Sur l'allocation de vacances et la prime du 13ème mois,
M. X... n'a pas renouvelé en cause d'appel ses demandes au titre de l'allocation de vacances et de complément du 13ème mois, rejetées par le jugement du 6 septembre 2013.
En l'absence de contestation de la part de l'appelant, le jugement sera confirmé de ces chefs.
Sur les autres demandes,
L'article L 1235-4 prévoit que, dans les cas prévus aux articles L 1235-3 et L 1235-11 du code du travail, le juge ordonne le remboursement par l'employeur fautif aux organismes intéressés de tout ou partie des indemnités de chômage versées au salarié licencié du jour de son licenciement au jour du jugement prononcé dans la limite de six mois d'indemnités de chômage par salarié intéresse.
Il n'est pas contesté que Pôle Emploi est son propre assureur au titre des allocations chômage versées pour son personnel au regard des mentions figurant sur l'attestation Pôle Emploi délivrée le 6 septembre 2012.
Dans ces conditions, la charge définitive des indemnités chômage en incombant à Pôle Emploi en sa qualité d'employeur fautif, il n'y a pas lieu d'ordonner le remboursement dans les conditions fixées par l'article L 1235-4 du code du travail.
Il apparaît inéquitable de laisser à la charge de M. X... les frais non compris dans les dépens.
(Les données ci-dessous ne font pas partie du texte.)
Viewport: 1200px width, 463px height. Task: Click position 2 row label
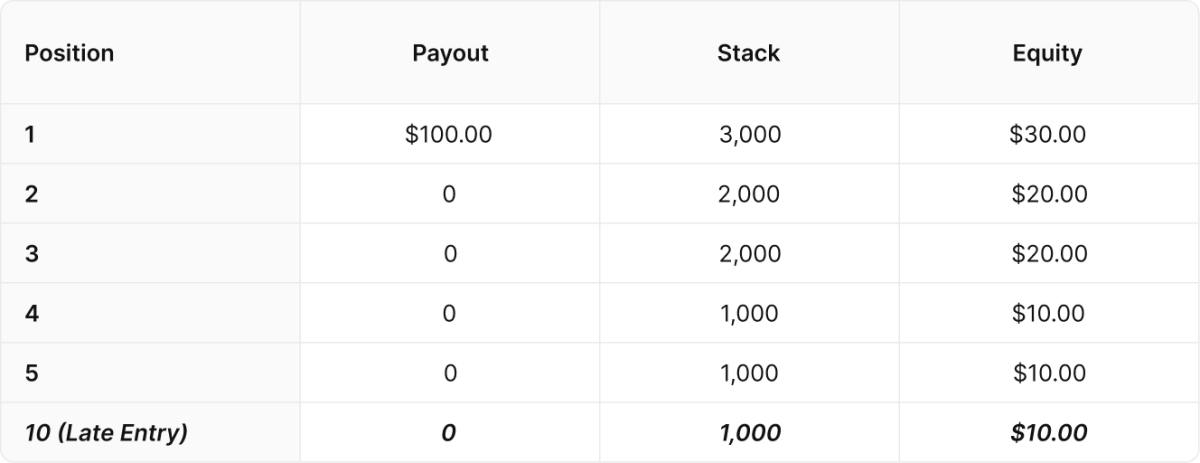pos(31,194)

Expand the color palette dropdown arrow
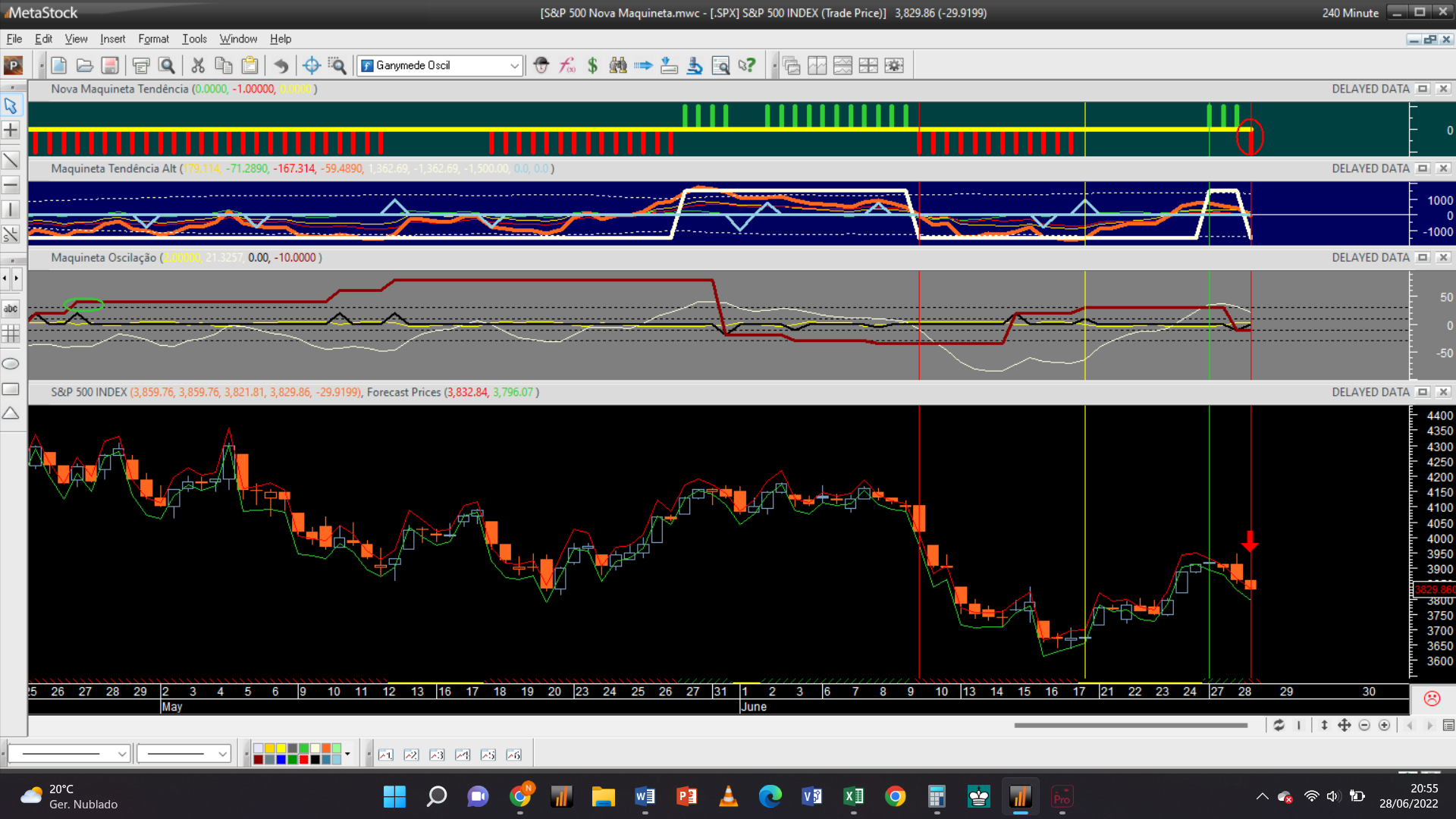tap(347, 754)
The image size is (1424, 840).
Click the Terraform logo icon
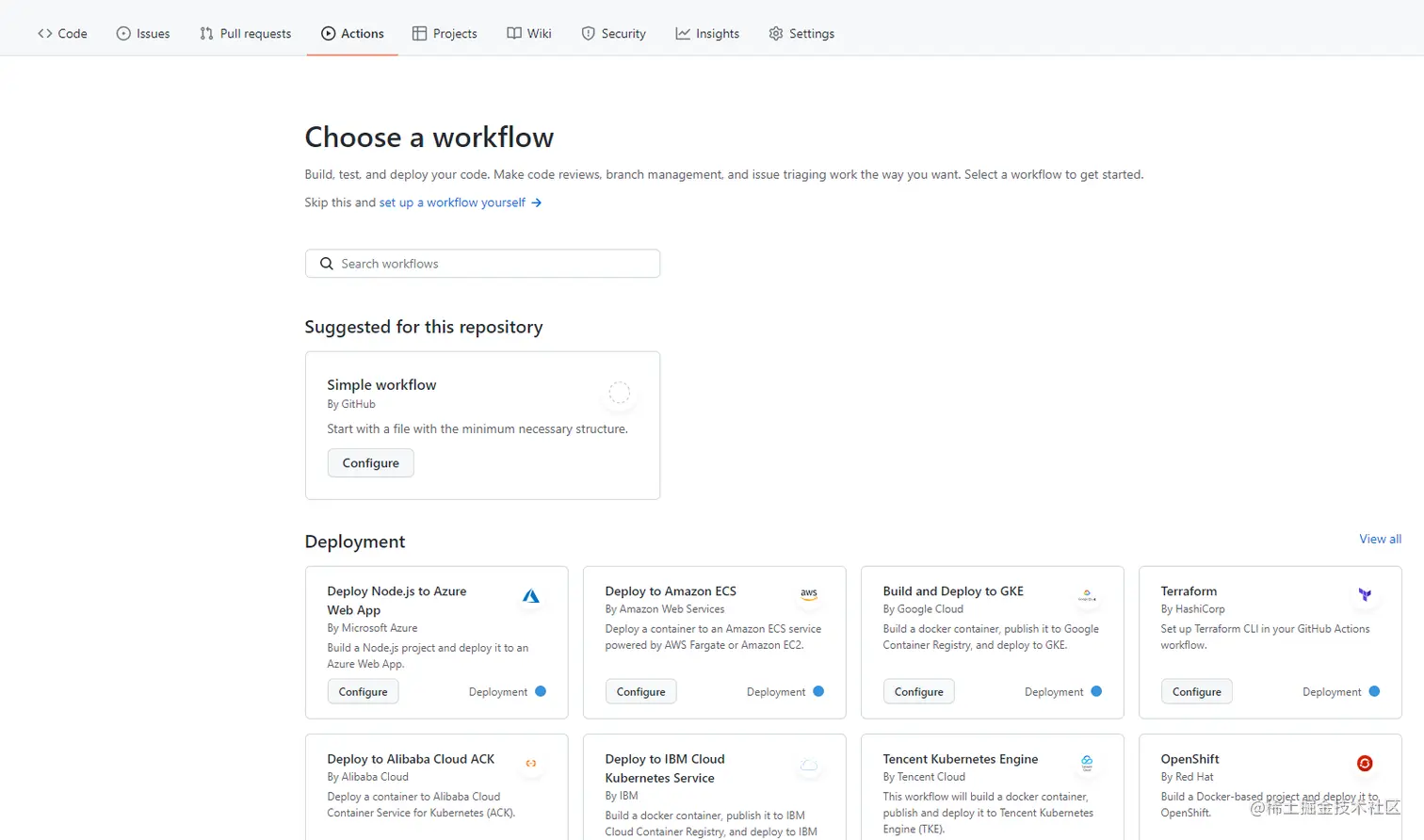[1365, 595]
Pôle Emploi sera condamné à payer à la somme de 1 500 euros au titre des frais irrépétibles d'appel, le jugement déféré étant confirmé en ses dispositions relatives de l'article 700 du code de procédure civile
L'employeur sera condamné aux entiers dépens d'appel.
PAR CES MOTIFS,
La Cour, statuant, publiquement et contradictoirement, en matière sociale et en dernier ressort,
INFIRME le jugement en ce qu'il a :
- dit que le licenciement pour inaptitude de M. X... repose sur une cause réelle et sérieuse,
- condamné Pôle Emploi à verser à M. X... à verser la somme de 3541. 64 euros sur le fondement de l'article 1382 du code civil pour convocation irrégulière à l'entretien préalable, la somme de 1 101. 42 euros au titre du remboursement de prélèvements mutuelle indus,
- débouté M. X... de sa demande d'indemnité pour licenciement sans cause réelle et sérieuse, de sa demande d'indemnité de préavis conventionnel et des congés payés y afférents.
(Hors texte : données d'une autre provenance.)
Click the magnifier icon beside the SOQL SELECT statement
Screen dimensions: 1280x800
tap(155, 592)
Statuant de nouveau des chefs infirmés et y ajoutant :
CONSTATE qu'en violation des dispositions de l'article L 1232-6 du code du travail la notification de la lettre de licenciement énonçant le motif de la rupture n'a pas été effectuée à l'égard de M. X... et en conséquence DIT et JUGE que son licenciement est dépourvu de cause réelle et sérieuse.
CONDAMNE Pöle Emploi à payer à M. X... :
- la somme de 35 000 euros à titre d'indemnité pour licenciement sans cause réelle et sérieuse,
- la somme de 10 626 euros au titre de l'indemnité conventionnelle de préavis,
- la somme de 1 062. 60 euros au titre des congés payés y afférents.
DÉBOUTE M. X... de sa demande au titre de l'irrégularité de la procédure de licenciement.
CONFIRME les autres dispositions du jugement entrepris.
CONDAMNE Pôle Emploi à payer à M. X... la somme de 1 500 euros au titre des frais irrépétibles d'appel.
REJETTE la demande d'indemnité de procédure de Pole Emploi.
CONDAMNE Pôle Emploi aux dépens d'appel.